The new malaria detection method takes advantage of the unique action of malaria parasites once they infect a red blood cell. As the parasites multiply, they break down human hemoglobin and liberate heme molecules, which form crystals within the cell. When irradiated by an ultraviolet laser, these crystals produce a characteristic signal that is detected by a time-of-flight mass spectrometer. Increases in the heme signal are directly proportional to levels of parasite infection.

The technique unambiguously detects, within minutes, as few as 1-10 parasites per micoliter of blood, using a single drop of blood. Malaria diagnosis using the conventional method of optical microscopy takes an expert roughly a half an hour, and this method rarely attains the same level of sensitivity.

Winner: Information Sciences

Software for Automated Medical Records Coding

APL’s Carol Sniegoski, of the Lab’s National Security Technology Department, has developed software to overcome the problem of how to quickly compile hospital emergency room initial complaint records — usually written in nonstandard text, with inconsistent spelling, vocabulary and grammar — so they can be used to monitor geographic regions for indications of chemical or biological weapons attack.

Written in Visual Basic for use with Microsoft Access data, the new software automatically processes unstructured ER complaint records in real time, using a term-based, aggregated weighting scheme to sort the records into standard disease syndrome groupings.
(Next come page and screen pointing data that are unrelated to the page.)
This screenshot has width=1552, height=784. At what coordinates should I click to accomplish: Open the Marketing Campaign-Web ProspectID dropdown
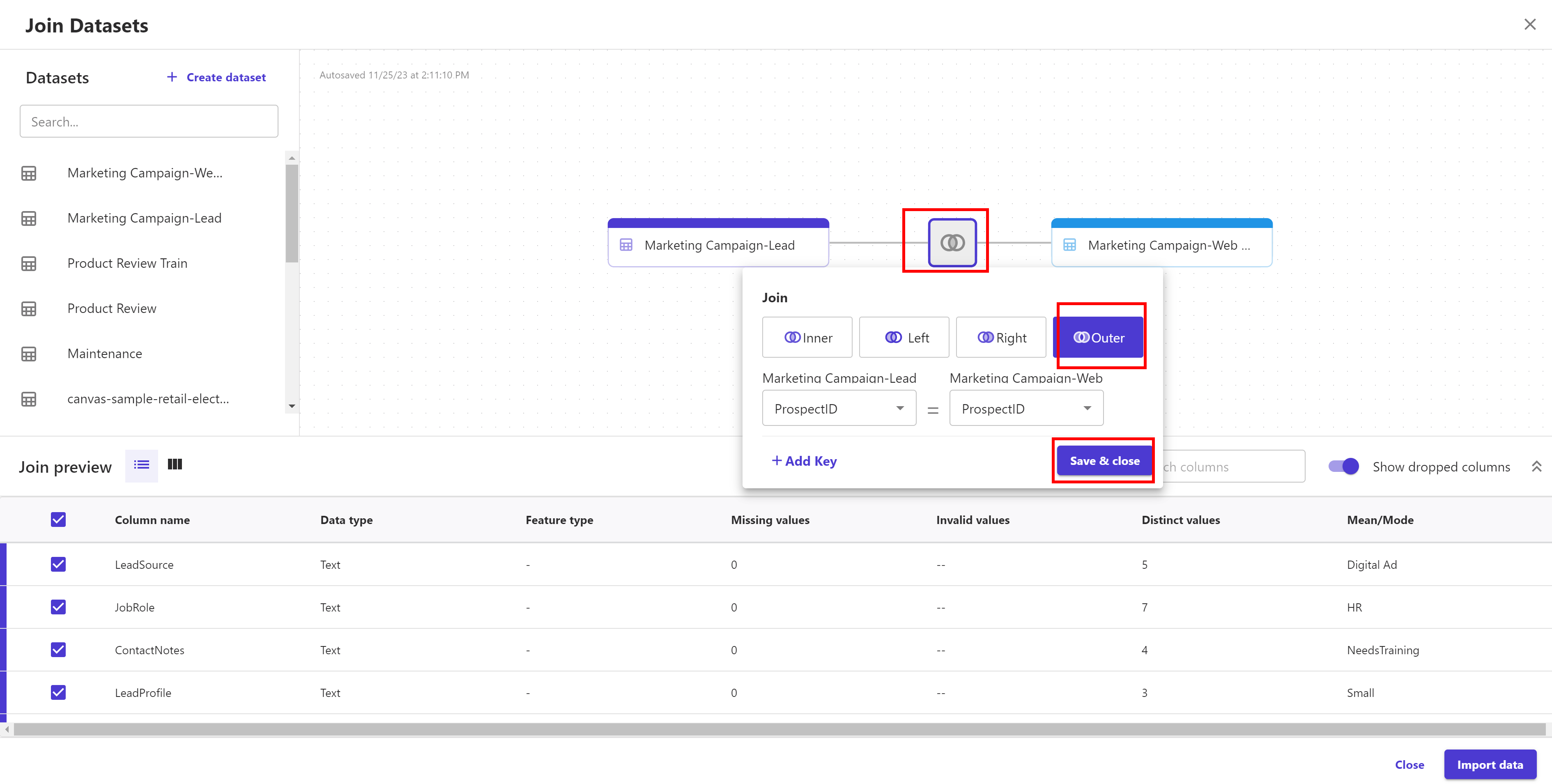pyautogui.click(x=1026, y=409)
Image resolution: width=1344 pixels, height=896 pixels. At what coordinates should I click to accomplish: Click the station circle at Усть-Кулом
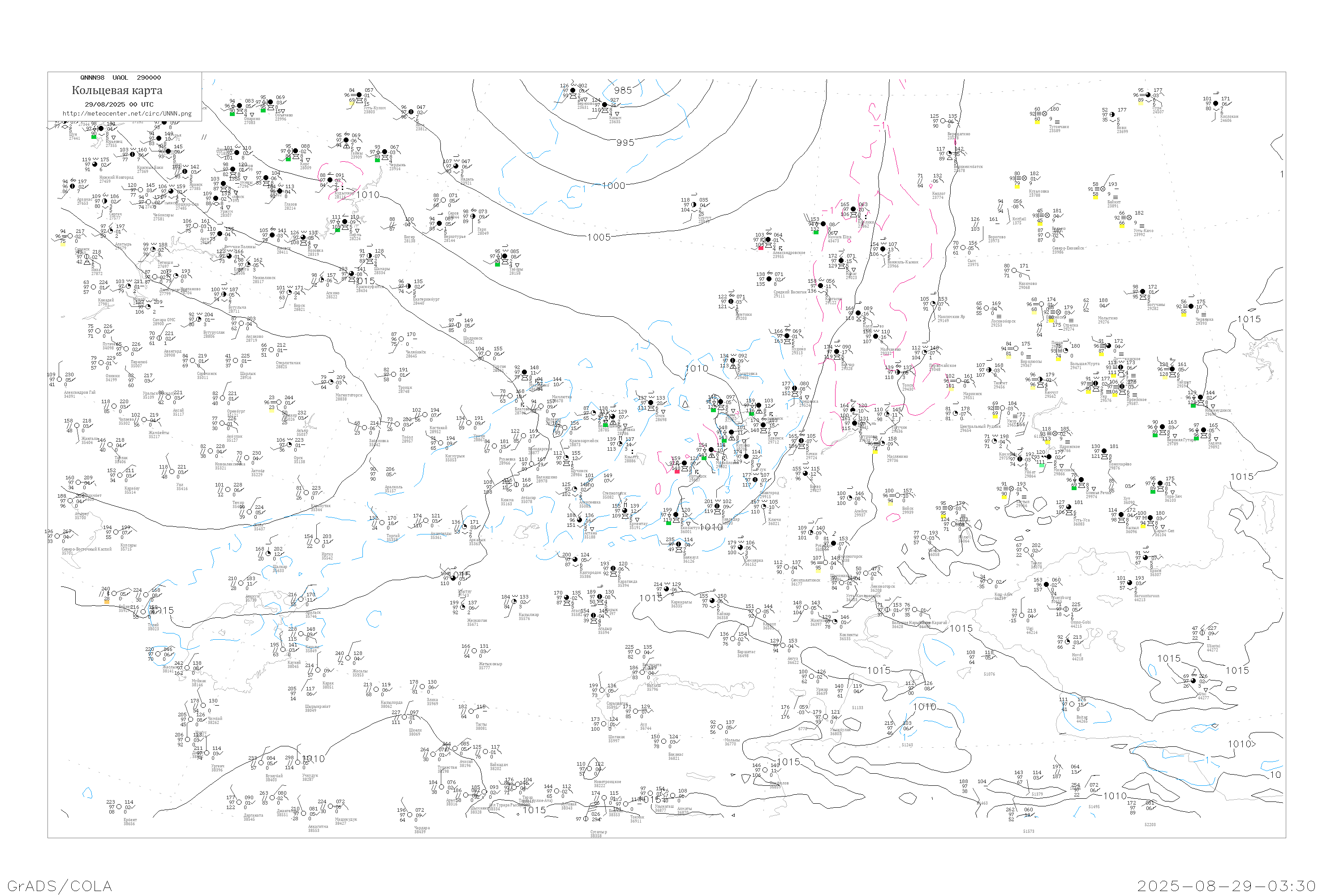coord(359,95)
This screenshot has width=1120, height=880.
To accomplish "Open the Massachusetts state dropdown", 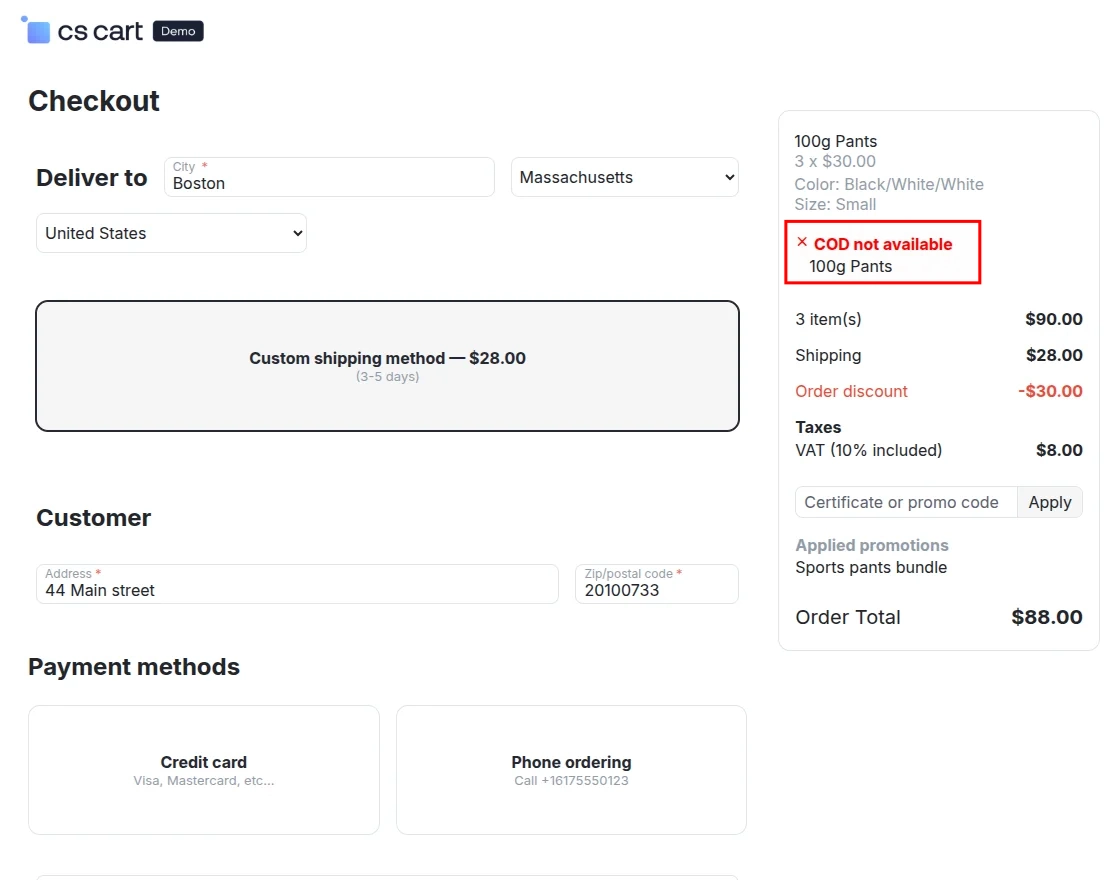I will [625, 177].
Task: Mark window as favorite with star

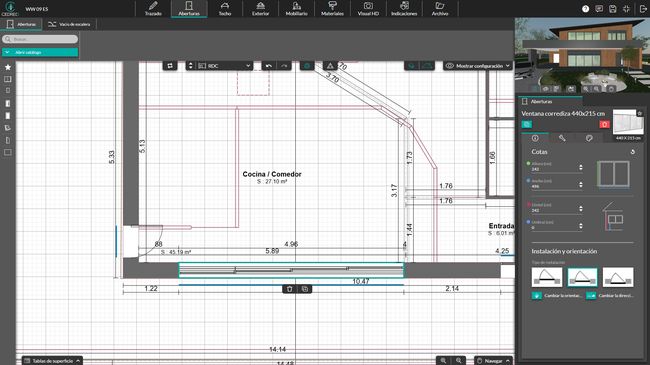Action: [640, 113]
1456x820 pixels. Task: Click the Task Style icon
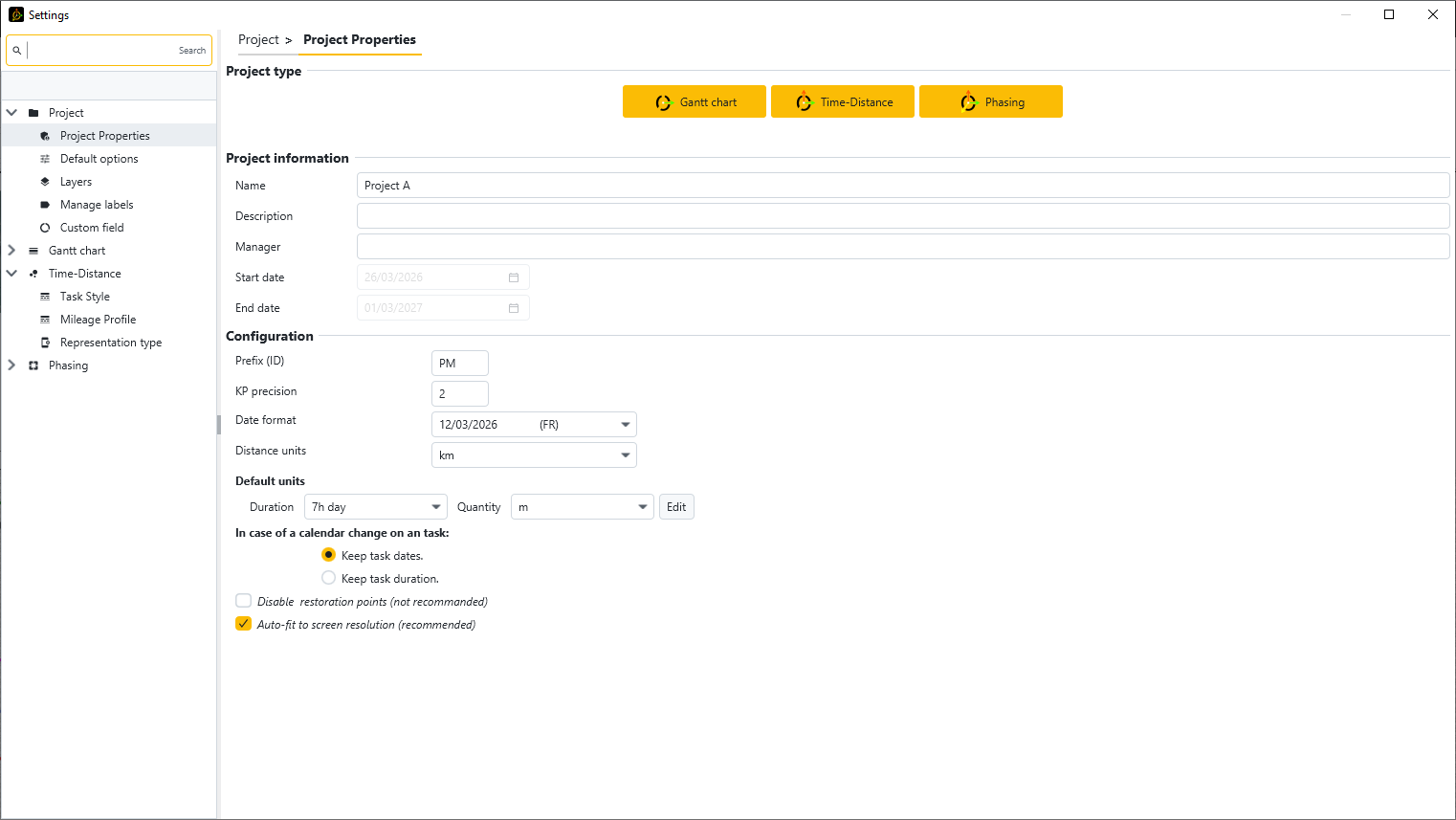[x=45, y=297]
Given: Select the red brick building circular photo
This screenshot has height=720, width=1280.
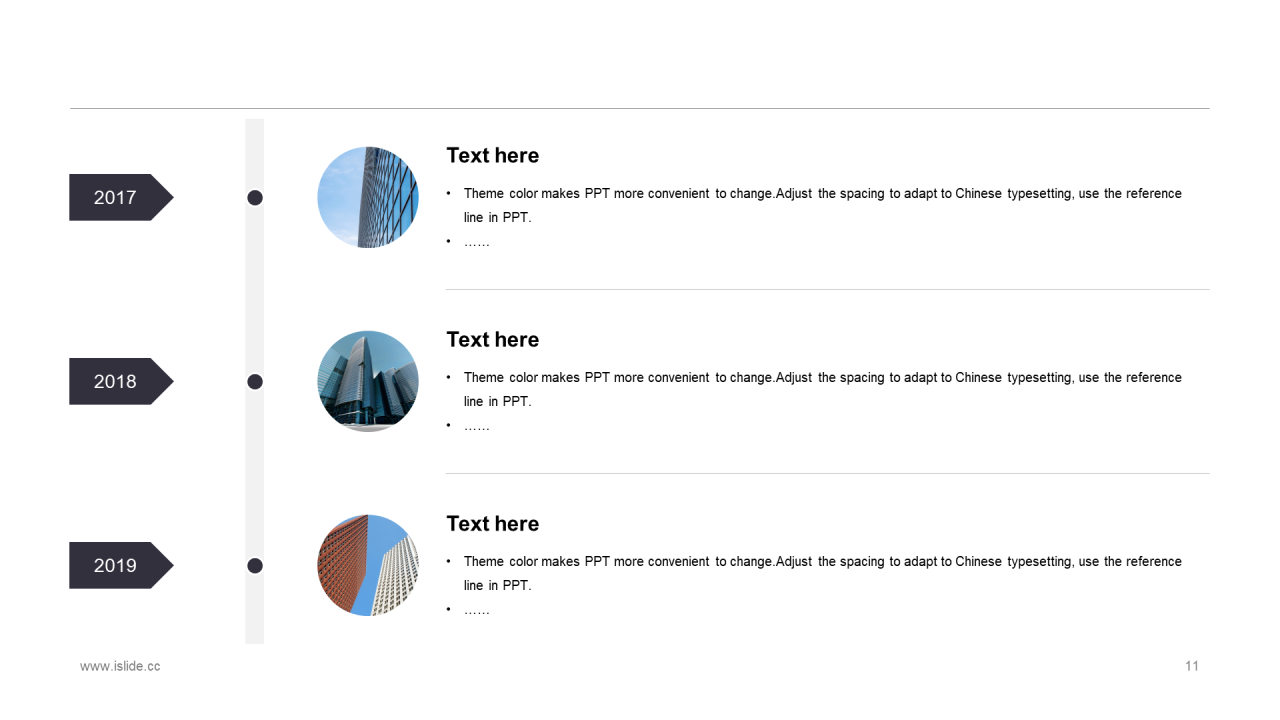Looking at the screenshot, I should pos(368,565).
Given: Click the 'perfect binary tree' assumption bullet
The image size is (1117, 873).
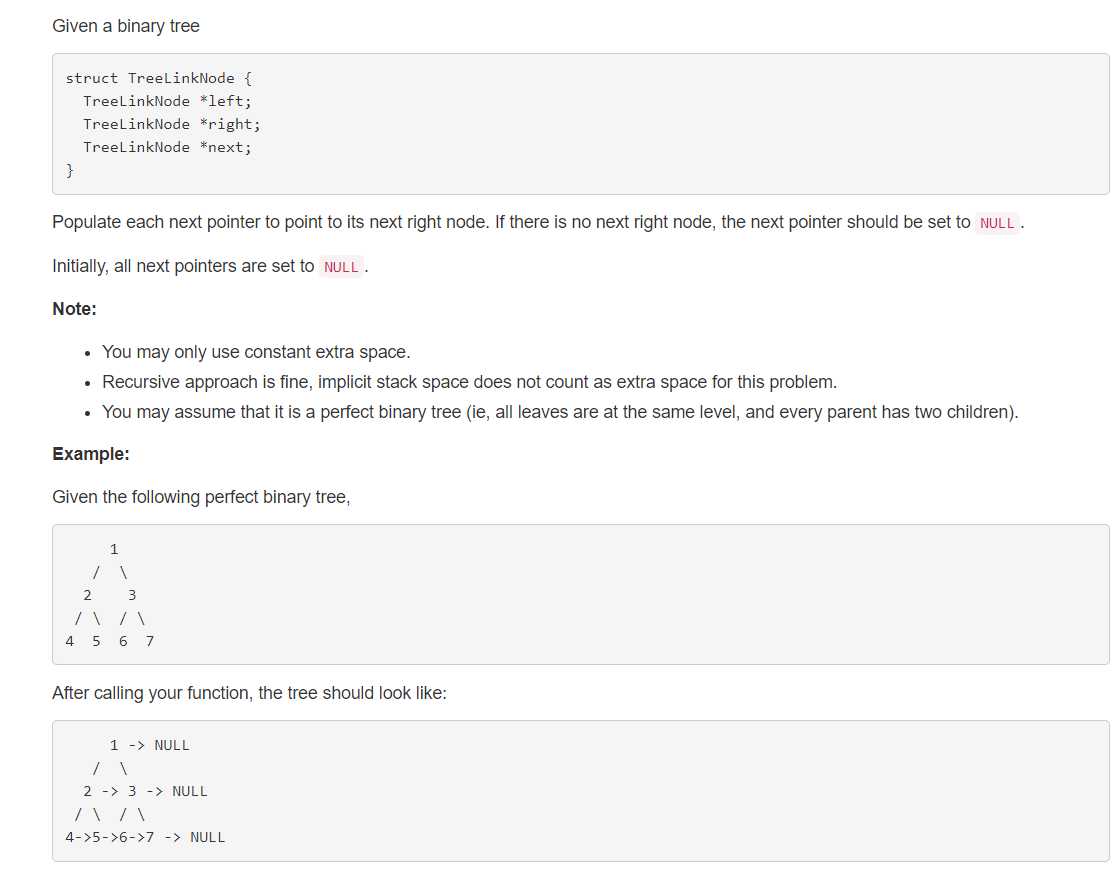Looking at the screenshot, I should click(x=560, y=412).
The software is superior to present natural language processing techniques that do not work well with the error-prone, nonsyntactic text appearing in medical records.

This innovative ER monitoring software is incorporated in the widely acclaimed Essence 2 biosurveillance system, also developed at APL. The software has demonstrated near-100 percent accuracy in several tests that compared its results with those of manual syndrome groupings.

Hospitals and public health officials see applications for use in other biosurveillance systems and in automating the standard processing of hospital records.

Winner: Physical Sciences

Combined Chemical/Biological Agent Detection by Mass Spectrometry

Wayne Bryden and Scott Ecelberger, of APL’s Research and Technology Development Center, joined with Robert Cotter, of the Hopkins School of Medicine, to develop technology that combines both chemical and biological sample measurements in a single, time-of-flight mass spectrometer to dramatically reduce detection and identification times.

Detection of chemical and biological samples in near real time has become much more important since the terrorist attacks of 9/11. Current mass spectrometers use electron impact technology to detect low-mass-weight, volatile chemical samples, but are not suitable for higher-weight biological samples. Other mass spectrometers employ electrospray or matrix-assisted laser desorption/ionization — or MALDI — techniques to detect high-mass-weight nonvolatile biological samples. Existing time-of-flight instruments also require drift zone lengths of about 1 yard in order to function.

In APL’s combined system, gaseous chemical samples are ionized through electron impact technology and passed to the mass spectrometer for detection and identification. Solid or liquid samples of microorganisms or nonvolatile chemicals and toxins entering the system are ionized directly by a pulsed ultraviolet or infrared laser — using MALDI — and accelerated into the mass spectrometer, where they are analyzed and identified.

The system can operate simultaneously in the electron impact and MALDI modes to enable detection of marginally volatile chemical and biological markers. The design is miniaturizable — shrinking the drift zone to about 1 foot — and features a geometry that does not limit mass range.

APL Technology Transfer Program

Last year APL researchers disclosed 123 inventions, and the Laboratory’s Office of Patent Counsel filed 185 patent applications and saw 14 patents issued. The Office of Technology Transfer completed 18 new license agreements and created two spin-off companies.

Since its inception in 1999, APL’s technology transfer program has executed 66 license agreements, licensed more than 80 technologies, created nine spin-off companies, and secured more than $13 million in licensing and related research and development income.